# Presenting a Fault Tolerant Mechanism for Buffering Fault in Network on Chips

# Sadeq Lotfi<sup>1\*</sup>, Ali Afzali-kusha<sup>2</sup>, Marzie Saffari<sup>3</sup>

(1), (3)Department of Computer Engineering Arak Branch, Islamic Azad University, Arak, Iran (2)Professor, Department of Electronic Engineering, Tehran University, Tehran, Iran sadeqLotfi@gmail.com, aafzali05@gmail.com, marziesaffari@gmail.com

Received: 2013/12/07; Accepted: 2014/01/19

## Abstract

As technology scales deep into the nanometer regime, on-chip communication becomes more susceptible to transient noise sources, such as crosstalk, external radiation, and spurious voltage spikes. The Network on chip s modularity and reusability has brought about the use of error control methods to address transient errors in Network on chip links. In this work, we design a fault tolerance router with efficient area and power dissipated. Actually, we exploit the free virtual channel to store the redundant data. Virtual channel is used for deadlock avoidance it can be implement as 2, 4 or 8 channel. The almost time we can find a free channel that we can use in fault tolerance mechanism. We describe the proposed architecture with VHDL and implemented with synopsis compiler design. We use analytical model to evaluate the fault tolerance. The result shows that we improve the dynamic power dissipation, area, and reliability.

Keywords: Network on chip, Buffering, Virtual channel, Fault tolerance router

#### 1. Introduction

Shrinking of circuit capacitors capacity and decreasing of voltage levels, Power supply, Logic, Gate sensitivity, Flip-Flops and memory unit systems become vulnerable against various environment noises, charged particles and cross talk noises. These factors leading to cause transient or permanent faults in the system. For this reason, designing the fault tolerance system that can prevent fault results or destructive effects or using strategies can retrieve themselves from caused fault in system is very important. The use of transistors on a chip is important from two aspects. First, costs design, structure, verification, and test of chips will increase according to inefficient components and communication structures fault tolerance factor that complemented on chips is very important. The other aspect is that more complicated design, increase the probability of occurring human fault in time of designing and implementation so elimination and examination them in verification method require more costs.

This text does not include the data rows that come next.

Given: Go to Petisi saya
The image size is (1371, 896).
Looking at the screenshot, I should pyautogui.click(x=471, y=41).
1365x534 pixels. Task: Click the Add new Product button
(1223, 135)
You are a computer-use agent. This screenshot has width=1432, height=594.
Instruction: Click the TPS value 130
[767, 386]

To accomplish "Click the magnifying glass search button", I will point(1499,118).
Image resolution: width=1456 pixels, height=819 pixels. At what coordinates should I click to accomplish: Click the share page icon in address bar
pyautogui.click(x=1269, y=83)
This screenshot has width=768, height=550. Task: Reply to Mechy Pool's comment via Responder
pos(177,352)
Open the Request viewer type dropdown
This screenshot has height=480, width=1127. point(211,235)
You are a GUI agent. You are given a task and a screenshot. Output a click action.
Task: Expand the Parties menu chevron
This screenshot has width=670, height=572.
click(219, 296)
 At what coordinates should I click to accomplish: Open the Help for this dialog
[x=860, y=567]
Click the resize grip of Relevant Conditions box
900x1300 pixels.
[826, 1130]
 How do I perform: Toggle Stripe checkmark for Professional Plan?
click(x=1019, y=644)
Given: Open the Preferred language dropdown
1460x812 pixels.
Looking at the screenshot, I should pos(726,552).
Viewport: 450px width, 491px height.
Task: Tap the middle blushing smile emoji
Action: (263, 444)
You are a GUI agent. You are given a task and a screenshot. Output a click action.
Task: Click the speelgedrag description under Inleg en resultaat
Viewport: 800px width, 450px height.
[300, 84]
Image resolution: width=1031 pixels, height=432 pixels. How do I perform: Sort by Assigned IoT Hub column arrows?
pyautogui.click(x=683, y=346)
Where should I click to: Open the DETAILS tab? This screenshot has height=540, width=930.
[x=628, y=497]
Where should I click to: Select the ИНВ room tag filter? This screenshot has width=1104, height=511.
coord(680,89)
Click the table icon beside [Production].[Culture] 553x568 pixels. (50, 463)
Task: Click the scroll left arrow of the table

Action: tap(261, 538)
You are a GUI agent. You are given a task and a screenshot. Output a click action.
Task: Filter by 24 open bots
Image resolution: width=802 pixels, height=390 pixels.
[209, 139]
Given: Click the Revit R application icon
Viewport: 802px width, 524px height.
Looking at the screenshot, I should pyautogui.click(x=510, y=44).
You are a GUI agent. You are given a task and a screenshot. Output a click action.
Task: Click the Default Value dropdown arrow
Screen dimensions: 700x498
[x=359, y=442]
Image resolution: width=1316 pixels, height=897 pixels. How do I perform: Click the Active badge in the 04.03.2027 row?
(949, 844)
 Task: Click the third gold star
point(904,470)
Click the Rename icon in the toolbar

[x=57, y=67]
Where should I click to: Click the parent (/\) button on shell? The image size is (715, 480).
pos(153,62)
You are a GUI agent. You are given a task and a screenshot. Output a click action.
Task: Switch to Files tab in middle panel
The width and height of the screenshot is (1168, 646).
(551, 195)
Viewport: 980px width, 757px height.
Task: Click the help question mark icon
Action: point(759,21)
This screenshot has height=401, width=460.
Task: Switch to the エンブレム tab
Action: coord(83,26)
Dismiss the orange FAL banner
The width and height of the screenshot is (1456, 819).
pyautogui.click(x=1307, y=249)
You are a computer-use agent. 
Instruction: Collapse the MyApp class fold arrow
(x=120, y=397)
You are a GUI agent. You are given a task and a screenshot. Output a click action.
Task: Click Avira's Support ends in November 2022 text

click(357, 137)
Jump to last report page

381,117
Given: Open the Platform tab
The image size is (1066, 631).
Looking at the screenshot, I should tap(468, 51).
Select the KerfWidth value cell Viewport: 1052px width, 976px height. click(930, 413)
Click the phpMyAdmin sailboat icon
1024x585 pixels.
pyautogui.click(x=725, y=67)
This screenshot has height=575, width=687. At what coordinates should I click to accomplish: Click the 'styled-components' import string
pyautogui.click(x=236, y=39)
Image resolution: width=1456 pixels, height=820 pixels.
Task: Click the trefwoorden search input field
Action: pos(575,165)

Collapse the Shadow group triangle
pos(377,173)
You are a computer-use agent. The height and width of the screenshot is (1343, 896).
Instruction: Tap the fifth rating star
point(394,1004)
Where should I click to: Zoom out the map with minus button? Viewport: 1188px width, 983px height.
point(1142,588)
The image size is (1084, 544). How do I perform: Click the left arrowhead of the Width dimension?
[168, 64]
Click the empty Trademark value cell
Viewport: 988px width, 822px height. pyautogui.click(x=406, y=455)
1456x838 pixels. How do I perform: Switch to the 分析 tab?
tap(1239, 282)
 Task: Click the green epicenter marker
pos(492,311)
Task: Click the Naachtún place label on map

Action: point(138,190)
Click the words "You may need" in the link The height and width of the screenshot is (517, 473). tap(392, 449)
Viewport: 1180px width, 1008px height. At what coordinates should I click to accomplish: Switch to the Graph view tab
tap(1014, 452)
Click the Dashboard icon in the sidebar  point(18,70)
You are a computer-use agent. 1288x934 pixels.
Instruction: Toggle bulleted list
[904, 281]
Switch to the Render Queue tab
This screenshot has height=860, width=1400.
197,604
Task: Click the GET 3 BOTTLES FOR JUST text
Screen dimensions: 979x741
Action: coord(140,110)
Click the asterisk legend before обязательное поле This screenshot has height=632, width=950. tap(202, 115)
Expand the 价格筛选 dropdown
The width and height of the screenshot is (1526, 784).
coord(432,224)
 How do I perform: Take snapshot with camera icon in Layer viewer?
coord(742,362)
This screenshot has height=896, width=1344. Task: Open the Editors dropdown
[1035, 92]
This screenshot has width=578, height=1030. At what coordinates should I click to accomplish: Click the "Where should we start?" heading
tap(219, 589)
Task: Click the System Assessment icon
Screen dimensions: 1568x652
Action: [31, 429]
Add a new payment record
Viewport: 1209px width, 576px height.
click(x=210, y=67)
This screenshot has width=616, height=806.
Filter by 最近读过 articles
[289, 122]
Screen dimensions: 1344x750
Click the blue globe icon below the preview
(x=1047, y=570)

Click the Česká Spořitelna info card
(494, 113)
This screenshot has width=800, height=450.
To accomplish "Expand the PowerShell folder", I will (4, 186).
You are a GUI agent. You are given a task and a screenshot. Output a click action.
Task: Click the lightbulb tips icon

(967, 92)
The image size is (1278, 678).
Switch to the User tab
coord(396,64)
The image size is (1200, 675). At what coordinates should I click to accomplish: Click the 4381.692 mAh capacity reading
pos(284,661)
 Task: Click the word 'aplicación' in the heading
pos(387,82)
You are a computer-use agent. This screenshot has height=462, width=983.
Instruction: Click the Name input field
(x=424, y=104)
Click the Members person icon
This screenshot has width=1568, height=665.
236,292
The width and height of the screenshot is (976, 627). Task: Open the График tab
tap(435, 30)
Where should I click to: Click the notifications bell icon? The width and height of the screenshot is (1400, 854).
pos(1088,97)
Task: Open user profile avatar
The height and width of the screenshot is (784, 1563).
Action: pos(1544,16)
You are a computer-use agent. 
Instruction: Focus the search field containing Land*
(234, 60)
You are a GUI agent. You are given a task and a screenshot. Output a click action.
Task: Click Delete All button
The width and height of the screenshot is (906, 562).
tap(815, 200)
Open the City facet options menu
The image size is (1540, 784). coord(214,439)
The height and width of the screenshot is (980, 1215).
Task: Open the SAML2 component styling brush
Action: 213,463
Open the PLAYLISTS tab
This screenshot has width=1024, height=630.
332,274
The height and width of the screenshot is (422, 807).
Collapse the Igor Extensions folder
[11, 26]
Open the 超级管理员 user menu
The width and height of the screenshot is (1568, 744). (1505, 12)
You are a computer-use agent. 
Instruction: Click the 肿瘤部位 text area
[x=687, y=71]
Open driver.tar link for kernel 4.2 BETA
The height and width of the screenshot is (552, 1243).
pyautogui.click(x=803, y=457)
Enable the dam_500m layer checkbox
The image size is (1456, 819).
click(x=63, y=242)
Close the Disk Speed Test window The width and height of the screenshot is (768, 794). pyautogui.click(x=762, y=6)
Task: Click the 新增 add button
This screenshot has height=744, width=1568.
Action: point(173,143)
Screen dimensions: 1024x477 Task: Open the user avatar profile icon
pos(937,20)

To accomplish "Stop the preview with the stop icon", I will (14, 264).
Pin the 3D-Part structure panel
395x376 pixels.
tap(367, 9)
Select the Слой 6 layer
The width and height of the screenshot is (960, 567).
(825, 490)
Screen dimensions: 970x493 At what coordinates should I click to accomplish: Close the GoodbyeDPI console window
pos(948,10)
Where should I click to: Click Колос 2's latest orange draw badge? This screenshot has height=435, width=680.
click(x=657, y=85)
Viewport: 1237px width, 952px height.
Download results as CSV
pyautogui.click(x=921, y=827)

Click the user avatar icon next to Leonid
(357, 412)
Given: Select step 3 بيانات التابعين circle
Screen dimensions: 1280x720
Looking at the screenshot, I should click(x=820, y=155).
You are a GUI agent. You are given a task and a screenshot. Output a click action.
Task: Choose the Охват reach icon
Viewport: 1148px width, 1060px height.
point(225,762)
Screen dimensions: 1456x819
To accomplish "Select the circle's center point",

According to the expressed issues, the designing of network on chip that use not only better method to increase reliability, and the probability of retraining and fault tolerance. So recognizing human fault and solving them, is very important.

#### 2. Related Work

To resist network on chip against the transient faults, detection method or fault correction is used. Because usual methods that use hardware or time redundancy are not affordable. In [1], [2] Frantz invented methods to tolerant two simultaneously faults according to required overload and interaction. These methods by fault correction codes and hardware and time redundancy prevent faults in output that cause because of occurring of SEU1 and interaction. In [3] by using triple repetition of fault correction codes and a special coding to prevent interaction fault, has achieved to reliability with reducing of power consumption. The examples of related researches with architectures designing of fault tolerance for routers, has been implemented by Kim [4], [6-7]. In [v] a set of many methods presented to preserve fault source in network on chip such as transient fault in links and SEU fault in router. In this method some strategies have been used such as resource sharing to reduce overload. In [8] by using backup routing, path has prevented faulty nodes and has preserved communications and connections. In [10] a method presented, that used a mechanism of virtual channel in router structure to solve blocking problem in buffer. Using this channels increase complication of designing and buffers controlling. Virtual channel by multiplexing many logical channels on a physical channel solve blocking problem and increase links efficiency.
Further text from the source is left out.